[Task details]:
Search the listing below for the string "Start", then copy every line it appears in.

[Data for this exercise]:

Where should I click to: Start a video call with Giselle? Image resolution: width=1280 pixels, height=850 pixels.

--

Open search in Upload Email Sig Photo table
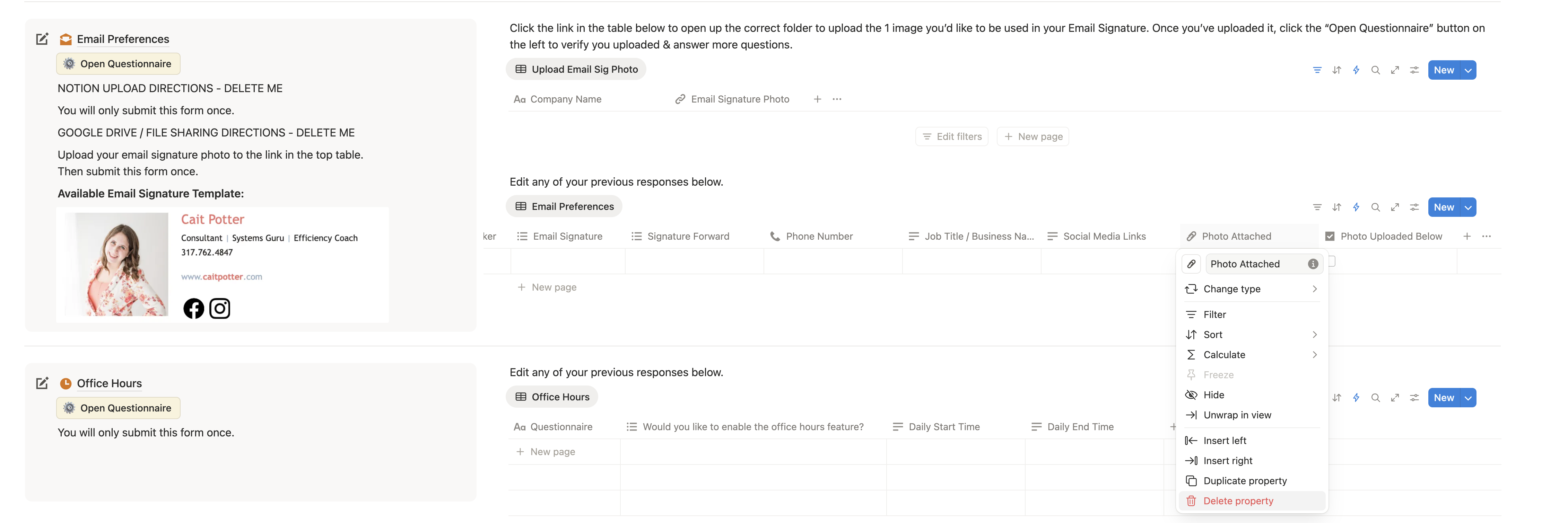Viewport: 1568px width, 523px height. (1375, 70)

...

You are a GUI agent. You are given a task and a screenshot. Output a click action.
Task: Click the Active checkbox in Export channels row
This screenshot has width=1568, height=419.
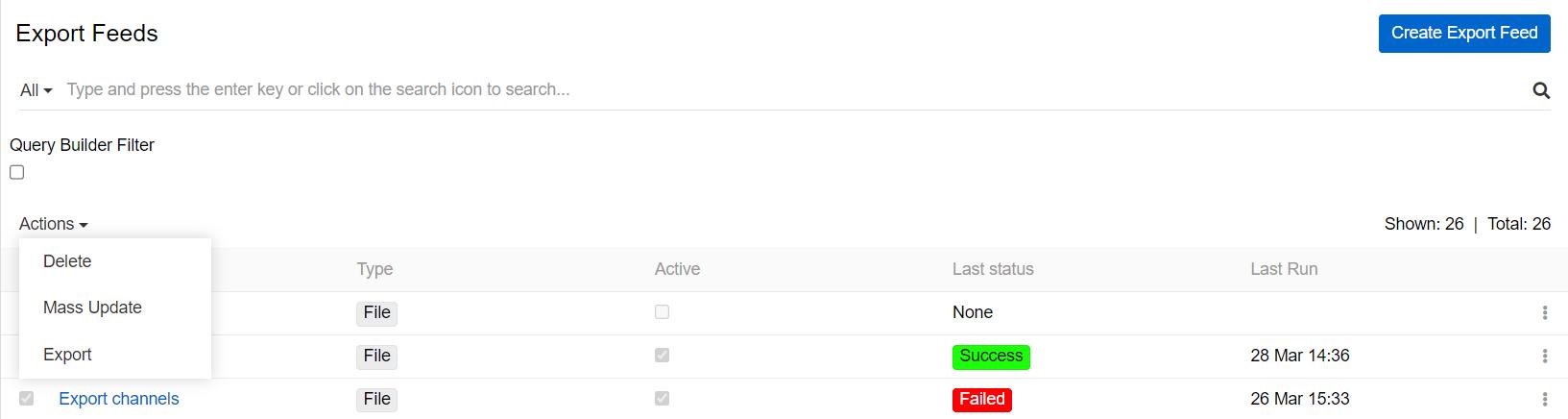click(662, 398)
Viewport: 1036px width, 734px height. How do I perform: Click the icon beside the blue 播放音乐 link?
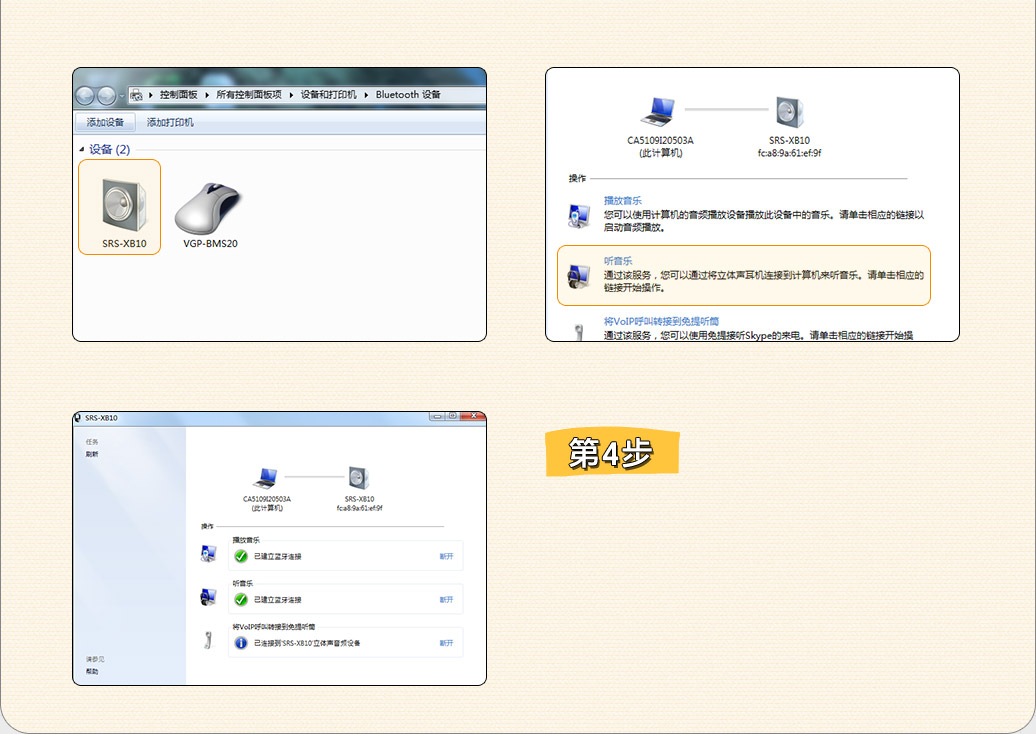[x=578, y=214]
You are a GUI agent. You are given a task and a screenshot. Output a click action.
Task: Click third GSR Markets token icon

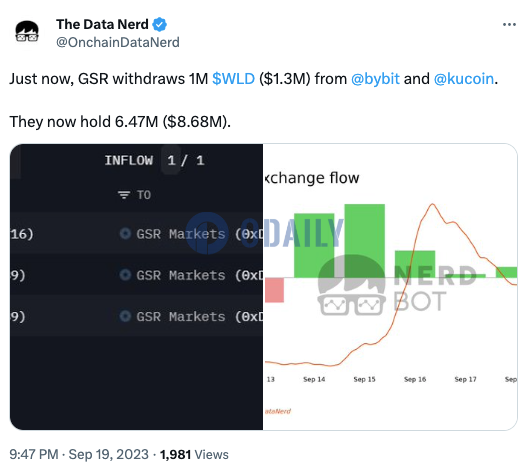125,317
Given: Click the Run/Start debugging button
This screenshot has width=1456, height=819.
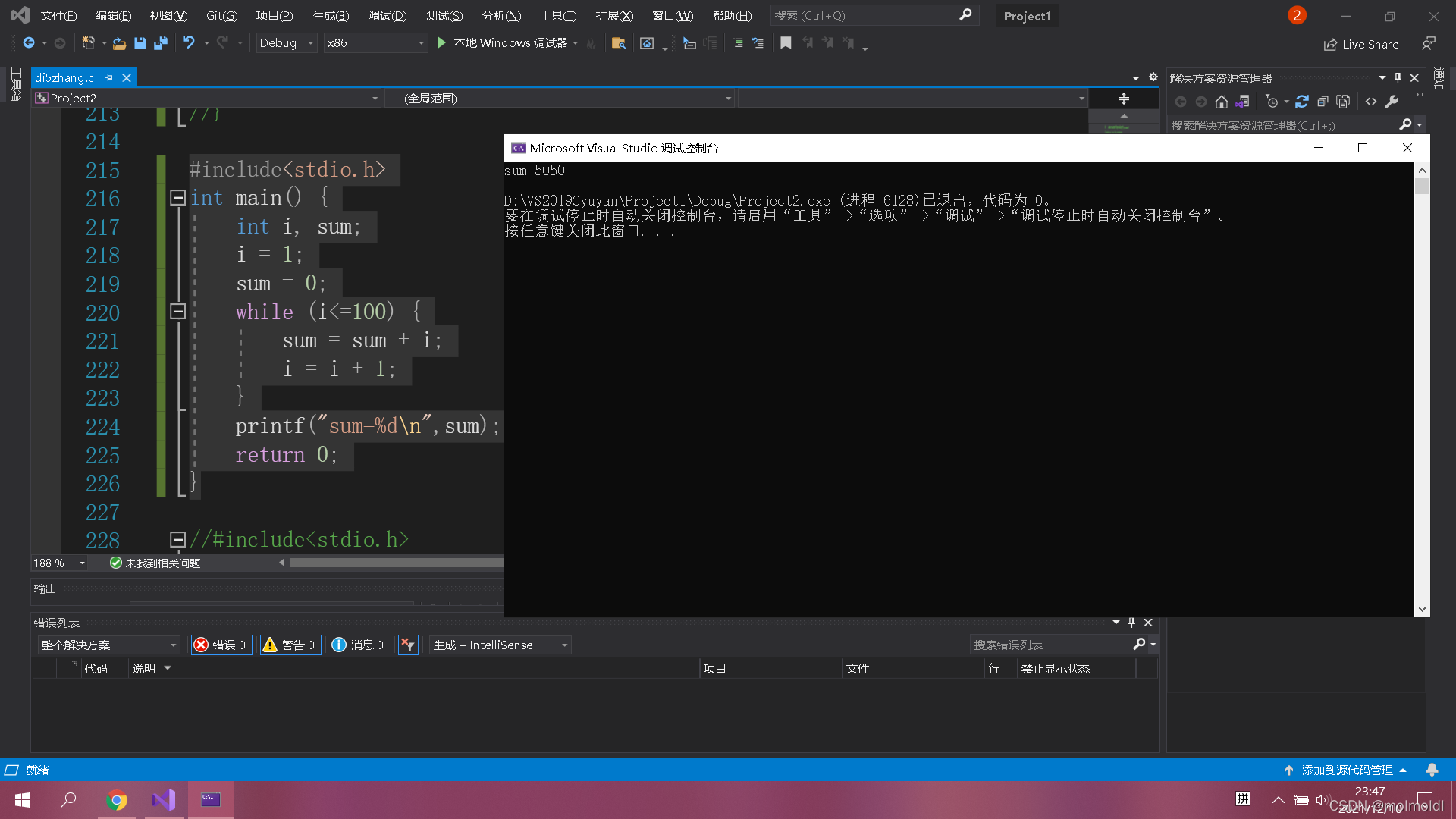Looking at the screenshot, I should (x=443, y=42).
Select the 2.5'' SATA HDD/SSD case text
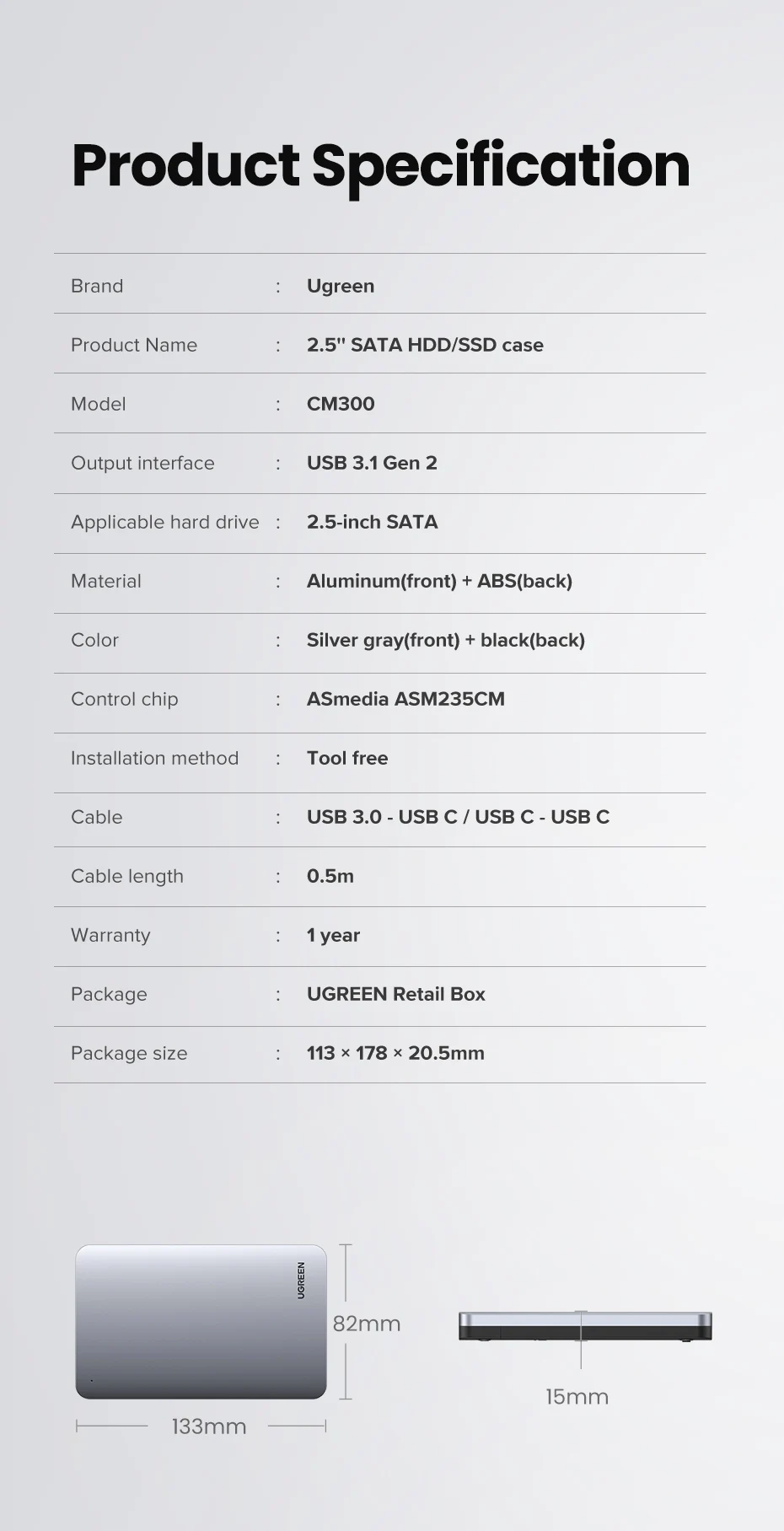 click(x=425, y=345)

[Result of the exercise]:
Where should I click to: Start a video call with Giselle? Image resolution: width=1280 pixels, height=850 pixels.
Given: Click the Run/Start debugging button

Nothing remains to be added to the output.